◆ INSTRUCTIONS TO FOLLOW
Copy, word for word, the stretch of the Longhorn snapshot thread from "shuo-wu commented Apr" through "following 1Gi hole.".

◆ SUPPLIED TEXT
■ ■ ■ ■
OK, so somehow I misunderstood the steps. Then I'm still not sure what took so long after finishing transfering the small prior snapshot at time="2021-04-28T18:23:21Z", and starting transfer for the next big snapshot at time="2021-04-29T02:37:23Z". It seems this is the GetFiemapExtents step? (if it is I wonder if xfs filesystem is better). I always see longhorn process in the source node just spinned at load 1 and no transfer for the big snapshot happening (until 8 hours later for this case). This always happened for this big snapshot no matter whether I reran the rebuild or recreated a new PV and recopied the data and rebuilt again.

@shuo-wu
Copy link
Contributor

shuo-wu commented Apr 30, 2021

Based on the test you report, I did a test today:

  1. Create a snapshot file, the data consists of 512B blocks and splits by 512B holes. The total actual data size is 1Gi (2million extents/chunks).
  2. Sync the file multiple times and calculate the average time spent. The result is 65s.
  3. Create a snapshot file which is 1 continuous 1Gi data block with a following 1Gi hole.
  4. Sync the file multiple times and calculate the average time spent. The result is 30s.

Based on the simple test, it seems that the time should be approximately twice between the best case and the worst case.
BTW, here is the brenchmark of the disk I used for the test:

$ fio -filename=./data1 -name=randw -ioengine=libaio -direct=1 -iodepth=32 -rw=randwrite -bs=512 -numjobs=1 -runtime=30 -size=10G -group_reporting
Jobs: 1 (f=1): [w(1)][100.0%][r=0KiB/s,w=5887KiB/s][r=0,w=11.8k IOPS][eta 00m:00s]

$ fio -filename=./data2 -name=seqw -ioengine=libaio -direct=1 -iodepth=32 -rw=write -bs=512 -numjobs=1 -runtime=30 -size=10G -group_reporting
Jobs: 1 (f=1): [W(1)][100.0%][r=0KiB/s,w=38.5MiB/s][r=0,w=78.8k IOPS][eta 00m:00s]

You said the source node just spinned at load 1 and no transfer for the big snapshot happening(until 8 hours later for this case), do you mean that the rebuilding/snapshot purge progress shown in the UI keeps 0 in the first 8 hours? Maybe other rebuilding or snapshot merge calls (happened in other volumes) eat up all disk bandwidth. I am not sure if there are any other possibilities that can lead to the unexpected long processing time.
■ ■ ■ ■
[A series of records]
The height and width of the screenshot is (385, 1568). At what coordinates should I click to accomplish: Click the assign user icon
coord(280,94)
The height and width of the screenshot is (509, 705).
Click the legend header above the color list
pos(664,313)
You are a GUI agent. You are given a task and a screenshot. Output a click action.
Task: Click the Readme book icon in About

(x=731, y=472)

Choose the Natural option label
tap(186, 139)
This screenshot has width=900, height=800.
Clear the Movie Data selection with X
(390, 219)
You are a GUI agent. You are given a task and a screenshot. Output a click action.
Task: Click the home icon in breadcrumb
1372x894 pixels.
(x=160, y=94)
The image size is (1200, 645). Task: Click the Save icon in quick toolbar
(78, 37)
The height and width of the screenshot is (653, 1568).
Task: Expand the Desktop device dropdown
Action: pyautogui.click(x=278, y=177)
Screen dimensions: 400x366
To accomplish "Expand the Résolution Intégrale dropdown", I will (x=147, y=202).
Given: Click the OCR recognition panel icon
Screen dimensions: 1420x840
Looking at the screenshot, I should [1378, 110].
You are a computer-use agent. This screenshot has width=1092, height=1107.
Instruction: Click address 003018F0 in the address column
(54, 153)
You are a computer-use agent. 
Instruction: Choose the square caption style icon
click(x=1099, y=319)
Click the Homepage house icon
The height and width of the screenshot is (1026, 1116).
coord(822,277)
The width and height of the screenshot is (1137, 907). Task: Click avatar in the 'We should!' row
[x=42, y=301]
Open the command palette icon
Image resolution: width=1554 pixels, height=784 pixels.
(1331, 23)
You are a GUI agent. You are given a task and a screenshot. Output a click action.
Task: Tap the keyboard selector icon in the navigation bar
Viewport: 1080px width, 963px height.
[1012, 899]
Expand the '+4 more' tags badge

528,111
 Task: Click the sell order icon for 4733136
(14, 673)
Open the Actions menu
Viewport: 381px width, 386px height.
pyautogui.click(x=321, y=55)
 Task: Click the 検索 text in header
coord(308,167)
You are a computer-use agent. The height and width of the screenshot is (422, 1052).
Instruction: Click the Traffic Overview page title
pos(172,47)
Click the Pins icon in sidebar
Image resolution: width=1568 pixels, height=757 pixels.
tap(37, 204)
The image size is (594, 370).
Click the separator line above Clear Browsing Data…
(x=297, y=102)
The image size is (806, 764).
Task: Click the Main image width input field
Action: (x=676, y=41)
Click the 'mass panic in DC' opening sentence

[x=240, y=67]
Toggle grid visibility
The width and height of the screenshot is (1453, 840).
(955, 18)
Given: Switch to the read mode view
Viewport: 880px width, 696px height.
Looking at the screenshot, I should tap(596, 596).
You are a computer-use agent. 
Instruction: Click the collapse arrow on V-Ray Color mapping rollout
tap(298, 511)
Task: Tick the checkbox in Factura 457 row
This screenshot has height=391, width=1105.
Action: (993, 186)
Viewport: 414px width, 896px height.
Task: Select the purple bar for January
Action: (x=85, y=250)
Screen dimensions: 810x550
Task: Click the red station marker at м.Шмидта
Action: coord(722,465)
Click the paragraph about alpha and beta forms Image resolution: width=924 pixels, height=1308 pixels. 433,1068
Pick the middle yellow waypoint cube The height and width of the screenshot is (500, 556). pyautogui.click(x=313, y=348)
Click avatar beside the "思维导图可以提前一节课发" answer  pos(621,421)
■ ■ ■ ■
◆ OUTPUT BELOW
shuo-wu commented Apr 30, 2021

Based on the test you report, I did a test today:

  1. Create a snapshot file, the data consists of 512B blocks and splits by 512B holes. The total actual data size is 1Gi (2million extents/chunks).
  2. Sync the file multiple times and calculate the average time spent. The result is 65s.
  3. Create a snapshot file which is 1 continuous 1Gi data block with a following 1Gi hole.